**To do**
From the data below, set down exactly the lines between the one holding "For every named" and the one holding "[Inicio] (119, 65)", inclusive, and no others.

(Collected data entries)
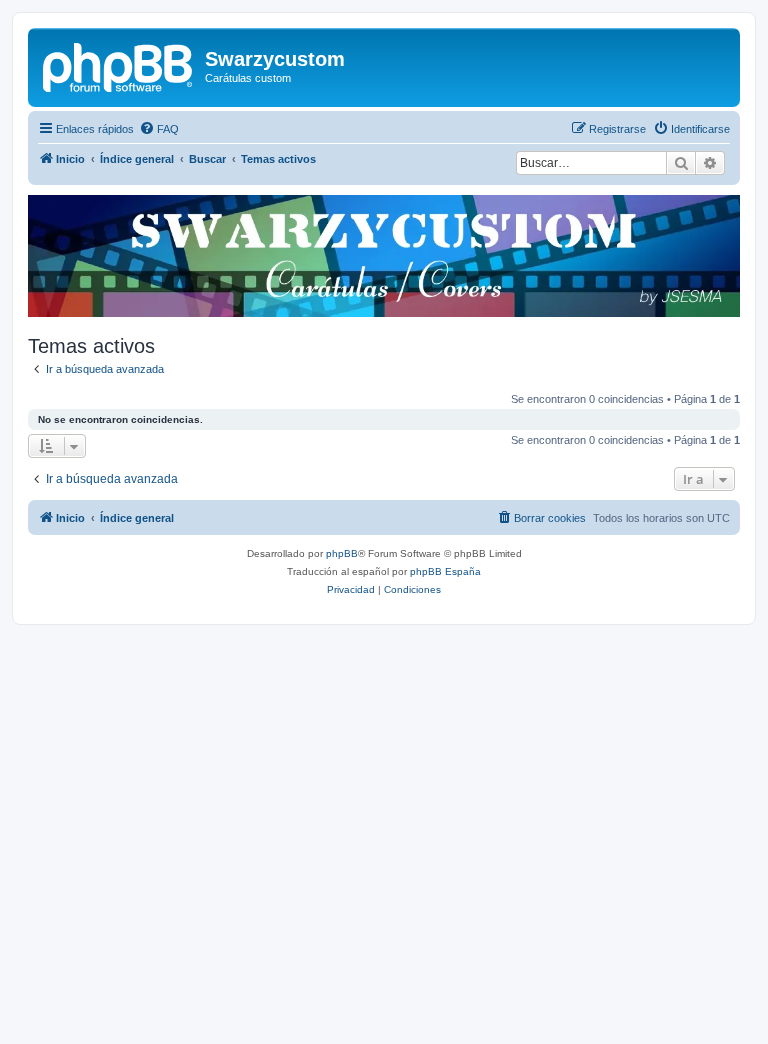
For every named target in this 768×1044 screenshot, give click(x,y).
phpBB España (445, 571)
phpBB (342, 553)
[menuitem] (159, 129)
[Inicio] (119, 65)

---

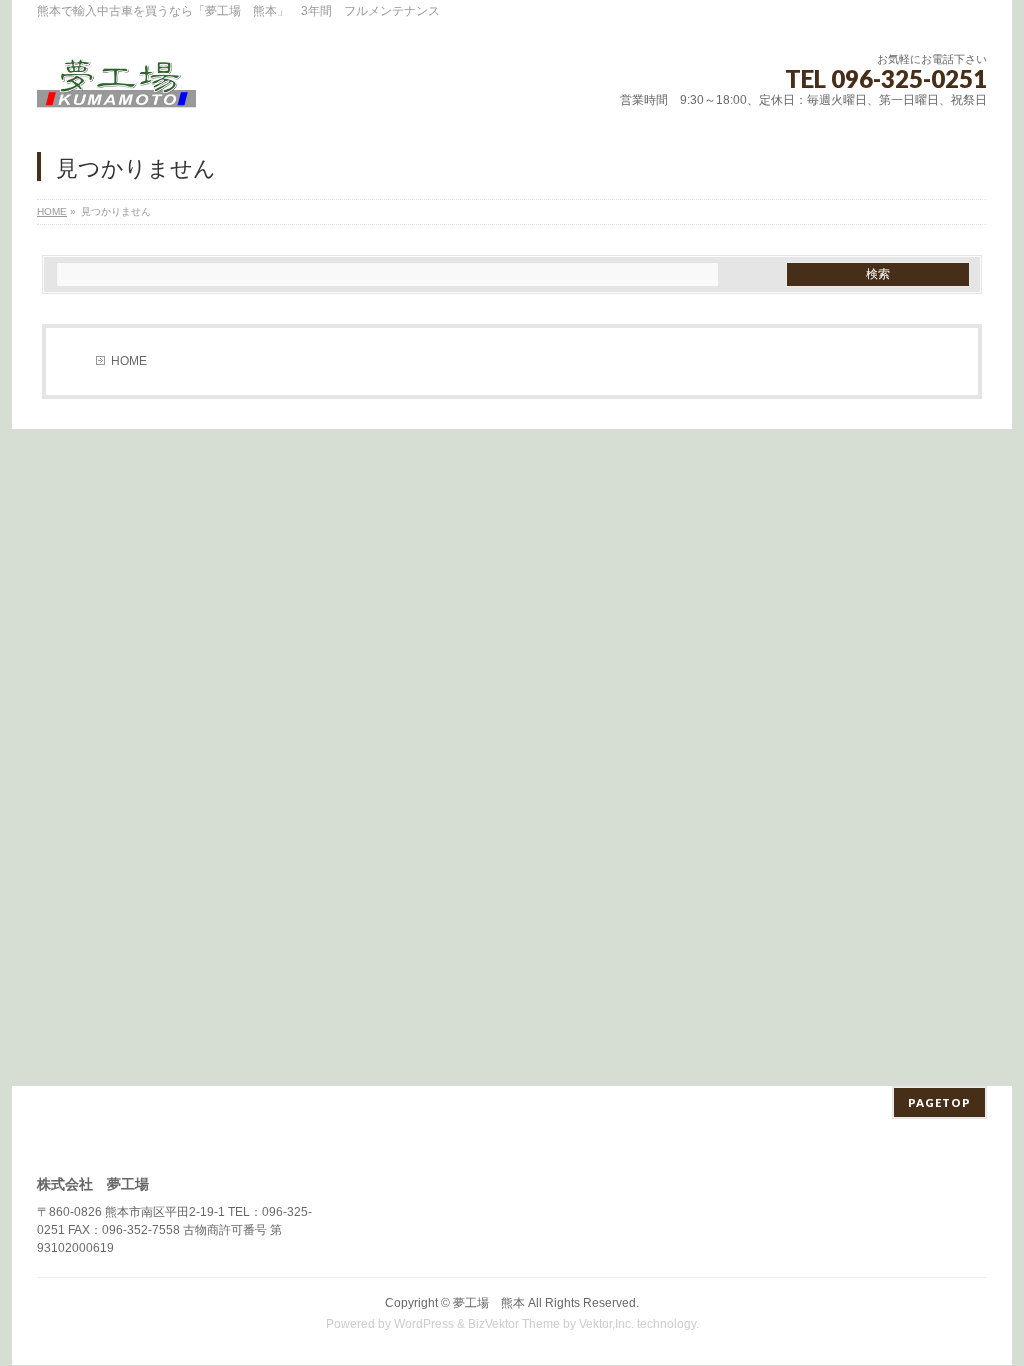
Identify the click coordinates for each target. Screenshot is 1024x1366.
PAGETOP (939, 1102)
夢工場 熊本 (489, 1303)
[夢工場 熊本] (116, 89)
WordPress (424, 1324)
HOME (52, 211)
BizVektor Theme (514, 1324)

**Result for this exercise**
For every named target in this 768×1044 screenshot, give click(x,y).
phpBB España (445, 571)
phpBB (342, 553)
[menuitem] (159, 129)
[Inicio] (119, 65)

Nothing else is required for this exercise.